This has included warning the White House against intervening too closely with central bank policy, and raising questions about some aspects of tariff policy. And this is where the hedge fund billionaire has raised further questions this week, making it clear he doesn’t believe preferential treatment should be showed to America’s biggest businesses.
The revolving door of Magnificent Seven CEOs coming through the White House is perhaps to be expected with a businessman in the Oval Office, but Griffin warned potential preferential treatment of certain companies shouldn’t be encouraged.
Griffin added he had “nothing against Tim Cook,” explaining: “Tim Cook’s doing what he as CEO should do vis-à-vis his shareholders, but when the state becomes involved in picking winners and losers, there’s only one way this game ends. All of us lose.”
There’s also the question of how future administrations might view businesses that have become so deeply entrenched with the Trump team.
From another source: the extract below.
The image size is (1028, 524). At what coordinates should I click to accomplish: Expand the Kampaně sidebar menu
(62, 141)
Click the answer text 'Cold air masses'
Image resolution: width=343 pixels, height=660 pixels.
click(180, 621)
Would a future Democratic president, for example, seek to right-size a business that they felt was given preferential treatment in the past?
“Now you’re going to end up in—if you’re out of favor with the next administration—what will they ask you to pay to do business abroad?” Griffin asked. “With each administration are you going to find corporate America having to cut new deals with a new administration about their terms and business dealings abroad?”
And while business booming for some of the biggest companies in the U.S. can mean good things for the man on the street—more jobs in a weakening labor market being one of them—Griffin was careful to frame the conversation of tariffs around equity.
He said: “We are bringing in money, remember … In some senses it’s a national sales tax, and the incidence of tax is therefore disproportionately high on lower-class and middle-class America. Keep that in mind, this tax is paid for disproportionately as a percentage of household income by those who can least afford to pay it.”